Marilyn is known to have said, “Sometimes I feel my whole life has been one big rejection.” Rejection. In contrast to depression, rejection is an emotion we all can relate to. Like rain, some rejection falls into every life. Been there, felt that. And it is real. Its hurt can go deep and last long. It stings so much we may be prompted to ask, “Why, God?” or “Why me, God?” Rejection leads us to wonder whether God has abandoned us.

St. Paul, in our epistle today, is dealing with that very question: “I ask, then, has God rejected his people?” So, what is the answer? “No!” “By no means!” “Absolutely not.” Paul then explains that He is an Israelite. God has not rejected him. If God were rejecting His people as a people, as a whole, then God would have rejected Paul, too. But God did not reject him. Instead of rejecting Saul of Tarsus, God selected him as Paul the Apostle.
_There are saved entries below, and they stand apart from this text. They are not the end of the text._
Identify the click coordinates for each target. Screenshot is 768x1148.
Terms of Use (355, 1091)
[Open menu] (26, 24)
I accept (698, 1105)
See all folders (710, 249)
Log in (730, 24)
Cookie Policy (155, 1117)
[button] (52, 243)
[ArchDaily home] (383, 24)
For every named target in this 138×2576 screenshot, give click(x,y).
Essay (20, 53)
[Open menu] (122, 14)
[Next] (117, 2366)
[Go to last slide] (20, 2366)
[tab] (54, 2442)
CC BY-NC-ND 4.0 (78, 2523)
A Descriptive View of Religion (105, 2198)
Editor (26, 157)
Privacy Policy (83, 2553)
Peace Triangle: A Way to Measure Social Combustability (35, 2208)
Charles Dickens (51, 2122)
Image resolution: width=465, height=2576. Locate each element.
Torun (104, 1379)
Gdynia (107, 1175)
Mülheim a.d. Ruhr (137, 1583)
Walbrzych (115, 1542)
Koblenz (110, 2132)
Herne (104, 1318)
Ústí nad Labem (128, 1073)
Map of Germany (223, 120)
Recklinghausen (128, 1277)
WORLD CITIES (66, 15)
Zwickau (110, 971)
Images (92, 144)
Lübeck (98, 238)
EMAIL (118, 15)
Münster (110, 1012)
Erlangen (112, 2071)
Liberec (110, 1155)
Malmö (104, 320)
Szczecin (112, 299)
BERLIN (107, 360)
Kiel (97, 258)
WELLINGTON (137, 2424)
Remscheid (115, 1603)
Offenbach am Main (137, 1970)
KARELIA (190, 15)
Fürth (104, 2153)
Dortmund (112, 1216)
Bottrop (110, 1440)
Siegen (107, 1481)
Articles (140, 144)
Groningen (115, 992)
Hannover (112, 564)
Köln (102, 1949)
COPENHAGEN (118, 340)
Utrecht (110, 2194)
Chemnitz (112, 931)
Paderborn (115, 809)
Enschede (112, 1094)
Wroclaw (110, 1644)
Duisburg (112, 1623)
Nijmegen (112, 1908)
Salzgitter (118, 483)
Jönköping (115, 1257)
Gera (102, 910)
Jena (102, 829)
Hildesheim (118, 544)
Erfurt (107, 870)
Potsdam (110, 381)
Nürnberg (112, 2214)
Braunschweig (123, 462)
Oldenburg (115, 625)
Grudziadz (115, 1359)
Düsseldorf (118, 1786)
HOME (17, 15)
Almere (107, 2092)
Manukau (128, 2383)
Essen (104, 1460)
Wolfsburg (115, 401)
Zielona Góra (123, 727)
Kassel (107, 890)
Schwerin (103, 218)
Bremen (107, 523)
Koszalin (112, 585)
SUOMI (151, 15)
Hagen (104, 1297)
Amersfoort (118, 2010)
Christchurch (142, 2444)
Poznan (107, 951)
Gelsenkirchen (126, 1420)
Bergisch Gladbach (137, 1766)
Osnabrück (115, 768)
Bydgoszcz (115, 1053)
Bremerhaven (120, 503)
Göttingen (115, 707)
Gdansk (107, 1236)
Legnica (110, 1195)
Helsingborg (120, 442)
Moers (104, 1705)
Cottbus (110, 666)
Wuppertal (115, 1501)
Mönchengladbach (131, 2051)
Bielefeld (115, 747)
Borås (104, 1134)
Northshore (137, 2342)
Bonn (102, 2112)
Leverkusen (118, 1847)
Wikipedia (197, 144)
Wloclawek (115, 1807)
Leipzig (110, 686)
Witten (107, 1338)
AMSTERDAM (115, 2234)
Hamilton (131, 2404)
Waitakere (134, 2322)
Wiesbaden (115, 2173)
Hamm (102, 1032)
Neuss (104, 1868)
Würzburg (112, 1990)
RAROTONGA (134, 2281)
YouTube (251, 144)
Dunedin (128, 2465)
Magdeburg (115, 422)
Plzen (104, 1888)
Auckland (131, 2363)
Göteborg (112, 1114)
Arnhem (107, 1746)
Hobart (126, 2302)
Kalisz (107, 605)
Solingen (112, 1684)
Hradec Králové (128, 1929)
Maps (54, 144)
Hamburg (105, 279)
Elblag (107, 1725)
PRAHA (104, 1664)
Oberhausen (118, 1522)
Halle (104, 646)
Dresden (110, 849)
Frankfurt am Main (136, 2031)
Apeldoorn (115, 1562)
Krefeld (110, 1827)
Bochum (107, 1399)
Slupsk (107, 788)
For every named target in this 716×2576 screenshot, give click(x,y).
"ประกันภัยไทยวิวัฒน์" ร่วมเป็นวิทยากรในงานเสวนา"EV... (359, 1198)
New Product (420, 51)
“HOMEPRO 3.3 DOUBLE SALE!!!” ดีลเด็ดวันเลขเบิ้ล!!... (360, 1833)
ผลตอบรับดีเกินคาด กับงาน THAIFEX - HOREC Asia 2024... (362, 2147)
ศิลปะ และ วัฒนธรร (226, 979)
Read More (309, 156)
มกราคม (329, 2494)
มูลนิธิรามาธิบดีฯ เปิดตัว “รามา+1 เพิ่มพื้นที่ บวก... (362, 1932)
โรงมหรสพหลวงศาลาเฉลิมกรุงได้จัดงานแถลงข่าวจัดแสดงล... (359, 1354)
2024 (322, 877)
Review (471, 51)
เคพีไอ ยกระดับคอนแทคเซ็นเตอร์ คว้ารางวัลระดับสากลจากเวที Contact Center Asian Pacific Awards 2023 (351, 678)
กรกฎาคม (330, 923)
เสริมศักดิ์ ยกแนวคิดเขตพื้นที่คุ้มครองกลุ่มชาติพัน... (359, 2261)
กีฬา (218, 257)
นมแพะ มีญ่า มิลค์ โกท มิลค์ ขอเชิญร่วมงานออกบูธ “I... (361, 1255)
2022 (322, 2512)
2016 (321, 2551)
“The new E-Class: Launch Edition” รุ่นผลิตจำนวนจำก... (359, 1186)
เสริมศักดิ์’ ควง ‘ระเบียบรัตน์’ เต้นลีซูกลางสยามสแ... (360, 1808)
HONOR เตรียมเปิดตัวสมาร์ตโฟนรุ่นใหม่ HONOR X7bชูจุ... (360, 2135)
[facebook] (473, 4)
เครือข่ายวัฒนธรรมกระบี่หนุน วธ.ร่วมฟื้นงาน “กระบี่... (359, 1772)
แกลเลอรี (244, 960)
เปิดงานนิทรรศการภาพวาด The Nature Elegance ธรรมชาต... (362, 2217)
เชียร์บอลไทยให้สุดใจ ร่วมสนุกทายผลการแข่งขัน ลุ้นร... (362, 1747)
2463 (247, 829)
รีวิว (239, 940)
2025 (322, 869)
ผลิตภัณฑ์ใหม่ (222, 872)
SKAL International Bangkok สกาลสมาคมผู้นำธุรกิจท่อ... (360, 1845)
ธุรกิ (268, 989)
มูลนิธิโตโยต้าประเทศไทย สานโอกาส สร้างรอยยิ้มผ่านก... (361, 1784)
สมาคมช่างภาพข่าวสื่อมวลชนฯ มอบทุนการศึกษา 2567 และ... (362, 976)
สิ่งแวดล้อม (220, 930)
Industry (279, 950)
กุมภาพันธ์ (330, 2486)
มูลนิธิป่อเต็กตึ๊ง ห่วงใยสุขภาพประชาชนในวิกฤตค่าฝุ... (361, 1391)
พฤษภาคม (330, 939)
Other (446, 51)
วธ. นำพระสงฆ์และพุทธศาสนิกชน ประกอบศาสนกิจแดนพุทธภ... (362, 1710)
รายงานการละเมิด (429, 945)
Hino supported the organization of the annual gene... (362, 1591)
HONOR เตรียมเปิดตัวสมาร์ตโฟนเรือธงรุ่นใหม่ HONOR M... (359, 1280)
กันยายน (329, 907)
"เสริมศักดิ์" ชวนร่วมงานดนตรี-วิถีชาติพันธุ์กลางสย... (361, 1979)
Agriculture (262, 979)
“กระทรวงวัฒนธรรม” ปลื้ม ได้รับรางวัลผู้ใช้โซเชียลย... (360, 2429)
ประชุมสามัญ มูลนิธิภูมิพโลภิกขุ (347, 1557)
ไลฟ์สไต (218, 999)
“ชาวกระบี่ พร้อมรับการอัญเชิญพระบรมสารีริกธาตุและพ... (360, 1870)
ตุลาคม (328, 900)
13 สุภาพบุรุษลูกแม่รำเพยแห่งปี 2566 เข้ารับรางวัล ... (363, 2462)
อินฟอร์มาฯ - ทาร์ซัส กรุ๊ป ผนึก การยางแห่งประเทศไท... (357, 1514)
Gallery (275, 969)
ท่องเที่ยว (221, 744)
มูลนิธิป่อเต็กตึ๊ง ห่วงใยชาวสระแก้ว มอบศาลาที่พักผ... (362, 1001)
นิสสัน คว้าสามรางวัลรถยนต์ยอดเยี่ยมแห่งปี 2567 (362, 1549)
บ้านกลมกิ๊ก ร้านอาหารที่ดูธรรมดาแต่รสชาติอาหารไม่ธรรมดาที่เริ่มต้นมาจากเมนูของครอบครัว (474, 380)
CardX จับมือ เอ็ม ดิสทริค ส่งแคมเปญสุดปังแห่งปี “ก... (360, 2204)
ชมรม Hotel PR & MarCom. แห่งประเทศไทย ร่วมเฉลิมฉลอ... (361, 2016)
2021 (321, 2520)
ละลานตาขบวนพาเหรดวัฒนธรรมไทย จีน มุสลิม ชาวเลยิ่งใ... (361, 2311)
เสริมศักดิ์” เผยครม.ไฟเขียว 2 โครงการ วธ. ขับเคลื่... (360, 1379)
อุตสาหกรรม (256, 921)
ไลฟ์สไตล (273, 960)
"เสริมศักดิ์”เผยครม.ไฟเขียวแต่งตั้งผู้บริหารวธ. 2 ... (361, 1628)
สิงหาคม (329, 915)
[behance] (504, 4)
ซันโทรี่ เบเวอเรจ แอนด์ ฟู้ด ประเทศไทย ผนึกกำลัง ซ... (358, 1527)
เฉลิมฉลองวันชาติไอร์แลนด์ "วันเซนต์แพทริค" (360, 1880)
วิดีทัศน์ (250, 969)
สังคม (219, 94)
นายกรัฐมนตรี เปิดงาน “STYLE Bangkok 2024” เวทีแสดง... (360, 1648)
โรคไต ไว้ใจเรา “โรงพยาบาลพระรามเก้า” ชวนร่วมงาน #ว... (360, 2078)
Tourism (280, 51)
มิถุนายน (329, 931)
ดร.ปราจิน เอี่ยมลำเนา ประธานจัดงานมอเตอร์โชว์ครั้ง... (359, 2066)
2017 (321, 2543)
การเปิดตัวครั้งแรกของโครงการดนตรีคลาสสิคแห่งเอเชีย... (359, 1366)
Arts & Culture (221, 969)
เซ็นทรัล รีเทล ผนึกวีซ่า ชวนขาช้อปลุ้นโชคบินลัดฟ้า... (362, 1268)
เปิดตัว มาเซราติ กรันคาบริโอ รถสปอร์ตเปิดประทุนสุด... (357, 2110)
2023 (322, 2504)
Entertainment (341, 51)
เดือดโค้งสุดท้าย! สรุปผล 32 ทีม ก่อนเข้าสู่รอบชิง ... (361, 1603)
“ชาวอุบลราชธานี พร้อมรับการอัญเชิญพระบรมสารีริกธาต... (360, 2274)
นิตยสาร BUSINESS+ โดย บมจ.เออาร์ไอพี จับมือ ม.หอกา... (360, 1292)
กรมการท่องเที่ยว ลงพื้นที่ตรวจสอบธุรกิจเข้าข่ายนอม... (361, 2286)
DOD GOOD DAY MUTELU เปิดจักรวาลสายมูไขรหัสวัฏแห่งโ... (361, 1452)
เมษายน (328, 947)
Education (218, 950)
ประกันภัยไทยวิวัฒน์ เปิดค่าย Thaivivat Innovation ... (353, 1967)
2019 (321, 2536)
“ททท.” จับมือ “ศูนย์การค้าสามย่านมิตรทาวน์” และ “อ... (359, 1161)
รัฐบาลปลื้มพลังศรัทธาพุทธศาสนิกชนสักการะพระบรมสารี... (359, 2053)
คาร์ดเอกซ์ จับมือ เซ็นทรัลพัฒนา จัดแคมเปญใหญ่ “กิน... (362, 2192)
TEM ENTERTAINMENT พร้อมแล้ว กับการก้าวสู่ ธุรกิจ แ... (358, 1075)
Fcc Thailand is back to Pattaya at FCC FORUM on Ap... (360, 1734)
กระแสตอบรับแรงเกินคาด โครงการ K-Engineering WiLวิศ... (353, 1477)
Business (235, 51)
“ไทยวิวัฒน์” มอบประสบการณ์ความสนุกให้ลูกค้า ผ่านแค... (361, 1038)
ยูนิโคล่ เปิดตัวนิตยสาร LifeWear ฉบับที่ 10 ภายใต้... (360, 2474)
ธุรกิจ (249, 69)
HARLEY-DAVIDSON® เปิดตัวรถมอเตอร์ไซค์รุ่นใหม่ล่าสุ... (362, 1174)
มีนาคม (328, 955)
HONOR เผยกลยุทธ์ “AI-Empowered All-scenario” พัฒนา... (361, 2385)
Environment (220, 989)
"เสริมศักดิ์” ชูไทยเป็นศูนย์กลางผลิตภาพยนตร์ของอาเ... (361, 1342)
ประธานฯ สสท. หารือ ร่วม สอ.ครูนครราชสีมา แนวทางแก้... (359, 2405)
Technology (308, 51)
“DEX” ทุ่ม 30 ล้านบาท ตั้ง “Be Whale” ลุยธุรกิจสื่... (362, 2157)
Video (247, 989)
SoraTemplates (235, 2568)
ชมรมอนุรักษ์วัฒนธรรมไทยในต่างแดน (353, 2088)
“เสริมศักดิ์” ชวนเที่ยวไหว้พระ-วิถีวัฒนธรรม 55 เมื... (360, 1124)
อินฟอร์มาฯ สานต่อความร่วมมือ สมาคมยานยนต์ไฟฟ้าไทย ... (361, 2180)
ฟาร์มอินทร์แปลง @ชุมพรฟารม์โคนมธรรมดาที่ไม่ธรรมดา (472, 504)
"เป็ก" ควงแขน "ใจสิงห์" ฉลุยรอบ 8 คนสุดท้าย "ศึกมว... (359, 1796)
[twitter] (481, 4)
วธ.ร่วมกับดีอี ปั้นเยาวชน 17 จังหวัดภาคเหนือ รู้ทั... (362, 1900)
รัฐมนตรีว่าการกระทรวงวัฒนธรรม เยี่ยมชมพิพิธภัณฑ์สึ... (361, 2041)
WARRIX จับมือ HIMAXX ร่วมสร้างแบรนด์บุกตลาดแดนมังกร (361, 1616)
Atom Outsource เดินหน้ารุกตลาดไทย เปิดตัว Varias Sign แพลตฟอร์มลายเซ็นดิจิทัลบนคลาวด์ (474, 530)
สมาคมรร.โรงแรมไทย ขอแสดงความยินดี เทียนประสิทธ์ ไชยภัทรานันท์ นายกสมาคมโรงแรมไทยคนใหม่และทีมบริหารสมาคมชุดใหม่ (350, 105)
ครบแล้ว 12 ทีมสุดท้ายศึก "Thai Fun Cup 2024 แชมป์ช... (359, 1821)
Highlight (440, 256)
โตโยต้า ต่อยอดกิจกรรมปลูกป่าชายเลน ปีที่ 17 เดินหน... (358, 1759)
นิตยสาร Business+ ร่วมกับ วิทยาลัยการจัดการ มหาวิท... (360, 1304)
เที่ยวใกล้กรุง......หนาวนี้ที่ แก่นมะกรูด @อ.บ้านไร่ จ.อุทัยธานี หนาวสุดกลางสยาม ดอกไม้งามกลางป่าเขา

If God is not rejecting His people, if God is not rejecting us, -- and He is not -- then what is the source, what is the cause, of this rejection we experience in our lives? The rejection which comes against us, actually starts from within us. In the Garden of Eden our parents Adam and Eve rejected walking with God. They struck out on their own path, seeking to be like God. “You will be like God,” the serpent said, “knowing good and evil.” The temptation was not so much to have the knowledge of good and evil, as it was to be “like God.”

Adam and Eve rejected God’s way for their way. More so, they rejected God. And that rejection continues today: around us and in us. We want our own way. We want what we want when we want it. The theme song of our lives, from Frank Sinatra, is “I did it my way.” God does not reject us. We reject Him.